>>>>>
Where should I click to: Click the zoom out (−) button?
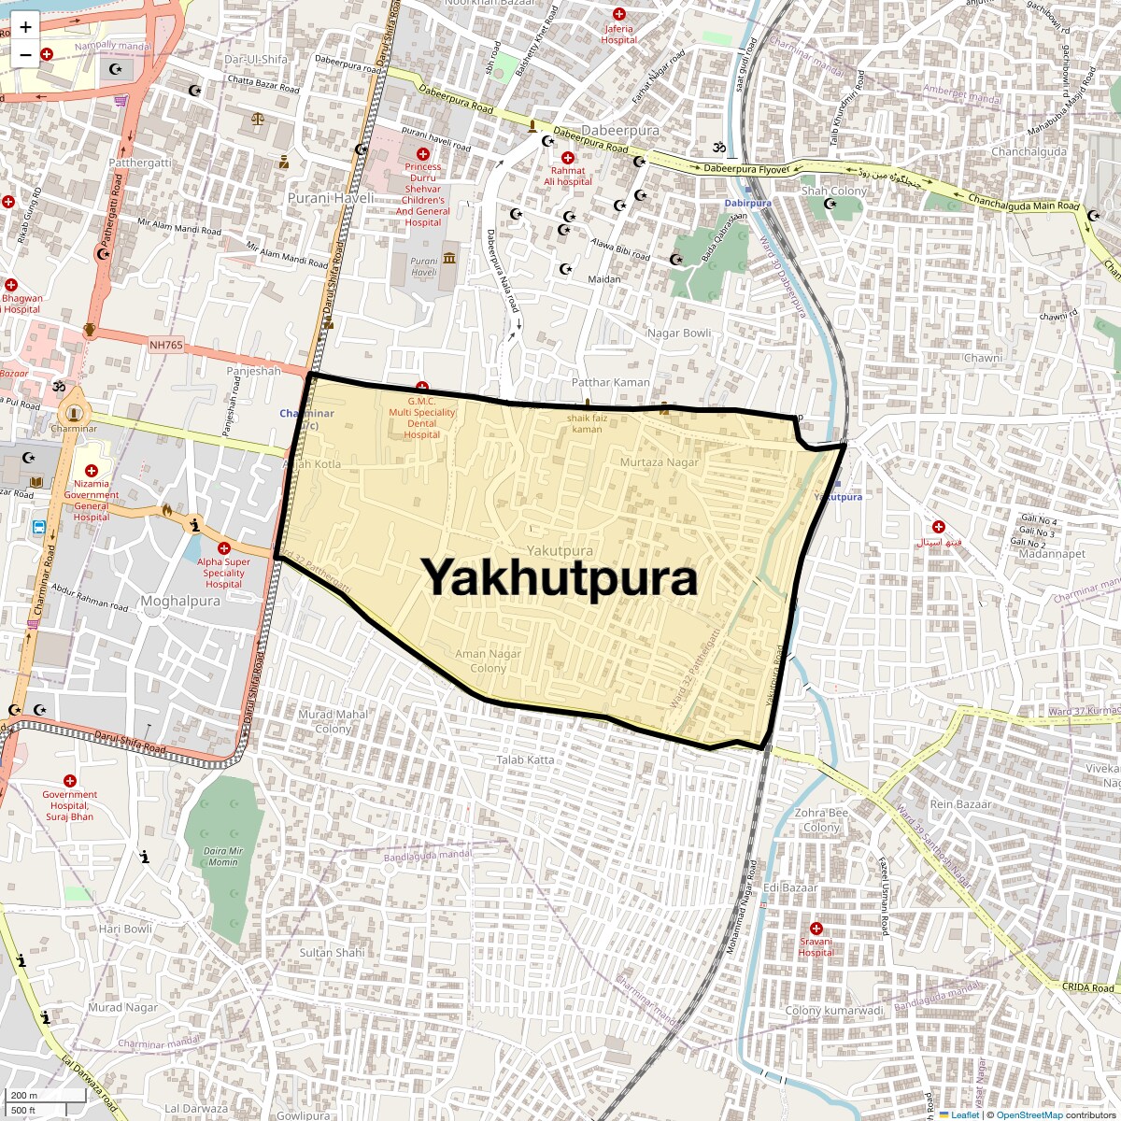pos(25,54)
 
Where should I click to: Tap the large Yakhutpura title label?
pos(560,577)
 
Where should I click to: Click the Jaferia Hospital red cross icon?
pos(618,14)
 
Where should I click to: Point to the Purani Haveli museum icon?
pos(449,257)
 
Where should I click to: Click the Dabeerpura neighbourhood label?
pos(620,131)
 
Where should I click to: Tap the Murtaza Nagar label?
pos(659,462)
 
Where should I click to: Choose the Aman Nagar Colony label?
pos(488,660)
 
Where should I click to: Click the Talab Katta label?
pos(525,759)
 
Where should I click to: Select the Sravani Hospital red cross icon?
pos(816,929)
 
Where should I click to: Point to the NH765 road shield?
pos(166,346)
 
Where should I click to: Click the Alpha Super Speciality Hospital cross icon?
pos(223,548)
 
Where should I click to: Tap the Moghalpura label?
pos(180,601)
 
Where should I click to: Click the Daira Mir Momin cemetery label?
pos(223,857)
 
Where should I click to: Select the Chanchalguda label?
pos(1029,151)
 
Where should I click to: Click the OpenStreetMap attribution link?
pos(1029,1114)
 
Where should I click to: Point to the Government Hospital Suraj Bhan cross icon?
pos(69,781)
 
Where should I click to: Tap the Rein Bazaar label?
pos(960,803)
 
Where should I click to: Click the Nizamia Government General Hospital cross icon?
pos(92,471)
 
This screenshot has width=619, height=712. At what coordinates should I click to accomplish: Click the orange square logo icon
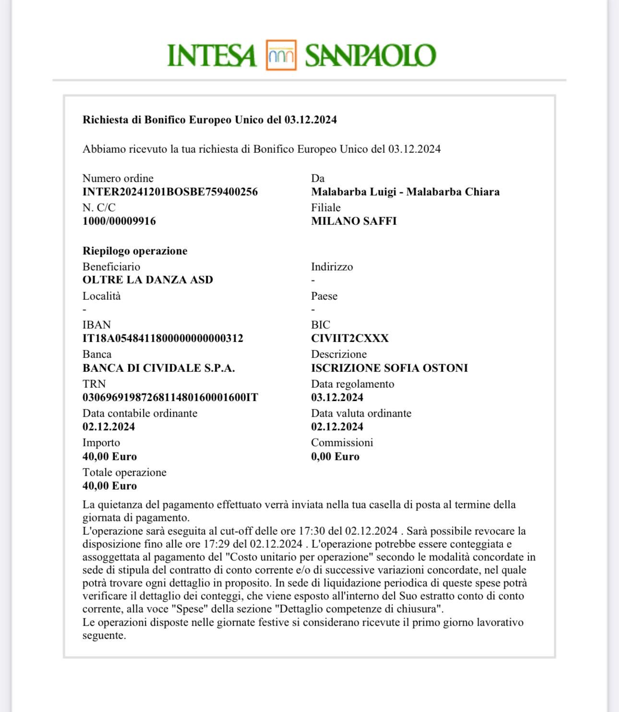pyautogui.click(x=281, y=55)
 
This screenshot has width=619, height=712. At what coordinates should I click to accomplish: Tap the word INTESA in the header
pyautogui.click(x=211, y=56)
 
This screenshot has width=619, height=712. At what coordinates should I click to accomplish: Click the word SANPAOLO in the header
pyautogui.click(x=370, y=56)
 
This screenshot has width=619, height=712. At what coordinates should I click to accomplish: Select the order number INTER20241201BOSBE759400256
pyautogui.click(x=170, y=192)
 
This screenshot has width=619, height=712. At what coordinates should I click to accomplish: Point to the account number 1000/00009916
pyautogui.click(x=119, y=221)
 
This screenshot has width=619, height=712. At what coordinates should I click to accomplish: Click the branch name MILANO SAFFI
pyautogui.click(x=354, y=221)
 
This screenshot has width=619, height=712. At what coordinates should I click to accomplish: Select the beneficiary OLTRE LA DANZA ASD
pyautogui.click(x=148, y=280)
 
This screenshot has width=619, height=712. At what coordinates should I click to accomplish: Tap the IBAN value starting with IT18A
pyautogui.click(x=163, y=339)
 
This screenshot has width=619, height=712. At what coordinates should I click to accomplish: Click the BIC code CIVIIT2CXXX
pyautogui.click(x=350, y=339)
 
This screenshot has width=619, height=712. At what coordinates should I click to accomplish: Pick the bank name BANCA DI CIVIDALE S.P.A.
pyautogui.click(x=158, y=368)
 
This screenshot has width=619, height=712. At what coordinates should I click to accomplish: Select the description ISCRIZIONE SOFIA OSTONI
pyautogui.click(x=389, y=368)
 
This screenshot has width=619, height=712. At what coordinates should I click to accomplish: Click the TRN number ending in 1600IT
pyautogui.click(x=170, y=398)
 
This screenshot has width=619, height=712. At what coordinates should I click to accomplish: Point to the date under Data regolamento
pyautogui.click(x=337, y=398)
<<<<<
- _DESCRIPTION OF THE TASK_: Extract every row above, reproducing each line word for word, and leave the pictures out of your answer.

- _RESPONSE BELOW_:
Where should I click to: Click the zoom out (−) button?
pos(25,54)
 
Where should I click to: Tap the large Yakhutpura title label?
pos(560,577)
 
Where should I click to: Click the Jaferia Hospital red cross icon?
pos(618,14)
 
Where should I click to: Point to the Purani Haveli museum icon?
pos(449,257)
 
Where should I click to: Click the Dabeerpura neighbourhood label?
pos(620,131)
 
Where should I click to: Tap the Murtaza Nagar label?
pos(659,462)
 
Where should I click to: Choose the Aman Nagar Colony label?
pos(488,660)
 
Where should I click to: Click the Talab Katta label?
pos(525,759)
 
Where should I click to: Select the Sravani Hospital red cross icon?
pos(816,929)
 
Where should I click to: Point to the NH765 road shield?
pos(166,346)
 
Where should I click to: Click the Alpha Super Speciality Hospital cross icon?
pos(223,548)
 
Where should I click to: Tap the Moghalpura label?
pos(180,601)
 
Where should I click to: Click the Daira Mir Momin cemetery label?
pos(223,857)
 
Where should I click to: Select the Chanchalguda label?
pos(1029,151)
 
Where should I click to: Click the OpenStreetMap attribution link?
pos(1029,1114)
 
Where should I click to: Point to the Government Hospital Suraj Bhan cross icon?
pos(69,781)
 
Where should I click to: Tap the Rein Bazaar label?
pos(960,803)
 
Where should I click to: Click the Nizamia Government General Hospital cross icon?
pos(92,471)
 
This screenshot has width=619, height=712. At what coordinates should I click to accomplish: Click the orange square logo icon
pyautogui.click(x=281, y=55)
 
This screenshot has width=619, height=712. At what coordinates should I click to accomplish: Tap the word INTESA in the header
pyautogui.click(x=211, y=56)
 
This screenshot has width=619, height=712. At what coordinates should I click to accomplish: Click the word SANPAOLO in the header
pyautogui.click(x=370, y=56)
 
This screenshot has width=619, height=712. At what coordinates should I click to accomplish: Select the order number INTER20241201BOSBE759400256
pyautogui.click(x=170, y=192)
 
This screenshot has width=619, height=712. At what coordinates should I click to accomplish: Point to the account number 1000/00009916
pyautogui.click(x=119, y=221)
 
This screenshot has width=619, height=712. At what coordinates should I click to accomplish: Click the branch name MILANO SAFFI
pyautogui.click(x=354, y=221)
 
This screenshot has width=619, height=712. At what coordinates should I click to accomplish: Select the beneficiary OLTRE LA DANZA ASD
pyautogui.click(x=148, y=280)
 
This screenshot has width=619, height=712. At what coordinates should I click to accomplish: Tap the IBAN value starting with IT18A
pyautogui.click(x=163, y=339)
 
This screenshot has width=619, height=712. At what coordinates should I click to accomplish: Click the BIC code CIVIIT2CXXX
pyautogui.click(x=350, y=339)
 
This screenshot has width=619, height=712. At what coordinates should I click to accomplish: Pick the bank name BANCA DI CIVIDALE S.P.A.
pyautogui.click(x=158, y=368)
 
This screenshot has width=619, height=712. At what coordinates should I click to accomplish: Select the description ISCRIZIONE SOFIA OSTONI
pyautogui.click(x=389, y=368)
 
This screenshot has width=619, height=712. At what coordinates should I click to accomplish: Click the TRN number ending in 1600IT
pyautogui.click(x=170, y=398)
 
This screenshot has width=619, height=712. At what coordinates should I click to accomplish: Point to the date under Data regolamento
pyautogui.click(x=337, y=398)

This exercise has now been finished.